Priestland highlights that Coca-Cola produced 200,000 bottles per minute in 2019, calling the figure “a staggering amount of plastic pollution that is either burned, landfilled or dumped in the environment, with only a tiny amount being recycled.”
“It’s no wonder that recycling cannot keep up and cleanups hardly scratch the surface of the amount of plastic flowing into the environment,” she adds.

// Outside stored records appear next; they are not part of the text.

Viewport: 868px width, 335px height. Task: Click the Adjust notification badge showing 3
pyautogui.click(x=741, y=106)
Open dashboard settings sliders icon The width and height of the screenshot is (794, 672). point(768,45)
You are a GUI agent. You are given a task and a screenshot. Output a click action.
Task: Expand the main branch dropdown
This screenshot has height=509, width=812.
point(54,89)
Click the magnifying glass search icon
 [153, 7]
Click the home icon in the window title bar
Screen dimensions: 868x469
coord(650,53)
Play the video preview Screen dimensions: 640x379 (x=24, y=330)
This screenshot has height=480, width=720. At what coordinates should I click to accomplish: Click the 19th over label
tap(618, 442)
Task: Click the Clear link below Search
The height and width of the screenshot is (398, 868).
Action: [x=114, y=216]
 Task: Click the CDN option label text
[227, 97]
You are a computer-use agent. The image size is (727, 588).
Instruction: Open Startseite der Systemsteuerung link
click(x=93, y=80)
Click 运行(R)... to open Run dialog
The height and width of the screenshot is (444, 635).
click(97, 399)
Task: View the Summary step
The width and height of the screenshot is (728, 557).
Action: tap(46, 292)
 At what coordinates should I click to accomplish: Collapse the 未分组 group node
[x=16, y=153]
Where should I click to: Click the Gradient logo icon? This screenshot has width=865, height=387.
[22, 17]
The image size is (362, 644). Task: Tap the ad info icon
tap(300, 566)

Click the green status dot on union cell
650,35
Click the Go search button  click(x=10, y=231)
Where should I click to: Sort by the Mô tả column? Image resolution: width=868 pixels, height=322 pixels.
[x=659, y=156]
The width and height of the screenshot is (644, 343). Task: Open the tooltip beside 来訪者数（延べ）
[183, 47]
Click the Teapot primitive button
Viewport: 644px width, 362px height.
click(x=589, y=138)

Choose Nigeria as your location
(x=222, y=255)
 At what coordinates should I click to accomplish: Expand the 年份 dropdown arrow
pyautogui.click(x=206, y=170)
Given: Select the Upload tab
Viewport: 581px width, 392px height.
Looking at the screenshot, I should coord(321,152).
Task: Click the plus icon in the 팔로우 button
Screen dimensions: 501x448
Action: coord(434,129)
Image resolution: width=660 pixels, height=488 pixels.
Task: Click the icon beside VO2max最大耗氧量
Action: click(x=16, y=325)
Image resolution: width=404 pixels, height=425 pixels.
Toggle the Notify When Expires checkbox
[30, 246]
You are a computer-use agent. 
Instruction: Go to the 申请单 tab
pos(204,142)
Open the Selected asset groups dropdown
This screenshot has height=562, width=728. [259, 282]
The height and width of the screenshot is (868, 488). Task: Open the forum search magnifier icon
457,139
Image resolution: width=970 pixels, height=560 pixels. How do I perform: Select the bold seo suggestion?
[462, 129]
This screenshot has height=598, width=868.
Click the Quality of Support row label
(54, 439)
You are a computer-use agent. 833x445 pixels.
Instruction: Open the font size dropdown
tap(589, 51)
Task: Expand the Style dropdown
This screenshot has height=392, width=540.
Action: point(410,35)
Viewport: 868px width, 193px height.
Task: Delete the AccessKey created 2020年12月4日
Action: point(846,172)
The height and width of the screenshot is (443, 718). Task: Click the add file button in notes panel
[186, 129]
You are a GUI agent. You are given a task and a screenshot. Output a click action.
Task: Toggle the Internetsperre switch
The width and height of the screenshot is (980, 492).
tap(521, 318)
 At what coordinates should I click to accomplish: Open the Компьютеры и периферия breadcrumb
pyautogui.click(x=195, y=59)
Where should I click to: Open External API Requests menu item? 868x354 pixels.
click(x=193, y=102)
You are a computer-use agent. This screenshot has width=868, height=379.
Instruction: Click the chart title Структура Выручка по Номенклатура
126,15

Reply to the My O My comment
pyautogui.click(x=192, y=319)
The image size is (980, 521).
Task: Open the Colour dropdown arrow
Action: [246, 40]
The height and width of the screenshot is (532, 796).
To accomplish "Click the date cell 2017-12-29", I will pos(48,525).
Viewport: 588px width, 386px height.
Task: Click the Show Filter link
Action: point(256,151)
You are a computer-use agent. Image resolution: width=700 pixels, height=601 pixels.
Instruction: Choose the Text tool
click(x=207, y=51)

However, Jordan asserts Coca-Cola is investing locally in every market to increase the recovery of its bottles and cans. “We are also investing to accelerate key innovations that will help to reduce waste. This includes new enhanced recycling technologies that allow us to recycle poor quality PET plastic, often destined for incineration or landfill, back to high-quality food packaging material.”
Ultimately, The Ocean Cleanup’s founder says he chose to partner with Coca-Cola because with the FMCG giant’s help, the river waste project “can be more impactful, which at the end of the day is the only thing that counts.”